**Problem**
Copy out the lines of the records below, and only those lines, from the one with "The image size is (1420, 509)." through the one with "980x795 pixels.", exactly as they appear.

[Source records]
━━━━━━━━━━━━━━━━━━━━

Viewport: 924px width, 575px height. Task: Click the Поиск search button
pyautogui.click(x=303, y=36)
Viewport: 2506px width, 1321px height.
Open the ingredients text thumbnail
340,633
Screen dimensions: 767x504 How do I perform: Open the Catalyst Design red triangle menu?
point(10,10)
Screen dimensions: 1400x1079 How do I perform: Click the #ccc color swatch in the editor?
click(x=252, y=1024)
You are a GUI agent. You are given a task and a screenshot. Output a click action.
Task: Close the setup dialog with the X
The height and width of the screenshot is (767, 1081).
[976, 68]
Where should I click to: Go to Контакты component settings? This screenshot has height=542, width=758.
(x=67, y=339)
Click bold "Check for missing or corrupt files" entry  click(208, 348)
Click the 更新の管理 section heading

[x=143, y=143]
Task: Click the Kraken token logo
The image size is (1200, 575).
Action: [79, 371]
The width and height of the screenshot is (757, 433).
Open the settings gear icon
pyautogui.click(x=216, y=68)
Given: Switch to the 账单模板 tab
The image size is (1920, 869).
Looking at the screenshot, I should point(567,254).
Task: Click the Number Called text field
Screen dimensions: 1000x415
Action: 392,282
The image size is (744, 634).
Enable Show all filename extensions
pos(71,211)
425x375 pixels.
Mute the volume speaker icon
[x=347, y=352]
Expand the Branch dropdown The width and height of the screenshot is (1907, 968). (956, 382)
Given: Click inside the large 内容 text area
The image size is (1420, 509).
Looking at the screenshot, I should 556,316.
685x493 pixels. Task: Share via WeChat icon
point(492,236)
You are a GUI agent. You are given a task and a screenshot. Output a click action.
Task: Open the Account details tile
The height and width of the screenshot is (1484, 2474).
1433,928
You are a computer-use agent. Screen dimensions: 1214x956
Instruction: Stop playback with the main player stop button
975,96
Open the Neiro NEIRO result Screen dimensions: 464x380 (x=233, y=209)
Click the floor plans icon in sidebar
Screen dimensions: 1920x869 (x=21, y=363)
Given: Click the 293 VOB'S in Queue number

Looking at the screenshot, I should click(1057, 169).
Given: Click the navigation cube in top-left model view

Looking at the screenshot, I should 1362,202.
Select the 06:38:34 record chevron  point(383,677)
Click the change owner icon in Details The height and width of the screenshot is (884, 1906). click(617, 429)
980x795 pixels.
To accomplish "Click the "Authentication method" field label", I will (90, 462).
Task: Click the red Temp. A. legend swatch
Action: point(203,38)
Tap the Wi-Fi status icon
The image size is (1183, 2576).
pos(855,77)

━━━━━━━━━━━━━━━━━━━━

**Response below**
The image size is (1420, 509).
Looking at the screenshot, I should 556,316.
685x493 pixels. Task: Share via WeChat icon
point(492,236)
You are a GUI agent. You are given a task and a screenshot. Output a click action.
Task: Open the Account details tile
The height and width of the screenshot is (1484, 2474).
1433,928
You are a computer-use agent. Screen dimensions: 1214x956
Instruction: Stop playback with the main player stop button
975,96
Open the Neiro NEIRO result Screen dimensions: 464x380 (x=233, y=209)
Click the floor plans icon in sidebar
Screen dimensions: 1920x869 (x=21, y=363)
Given: Click the 293 VOB'S in Queue number

Looking at the screenshot, I should click(1057, 169).
Given: Click the navigation cube in top-left model view

Looking at the screenshot, I should 1362,202.
Select the 06:38:34 record chevron  point(383,677)
Click the change owner icon in Details The height and width of the screenshot is (884, 1906). click(617, 429)
980x795 pixels.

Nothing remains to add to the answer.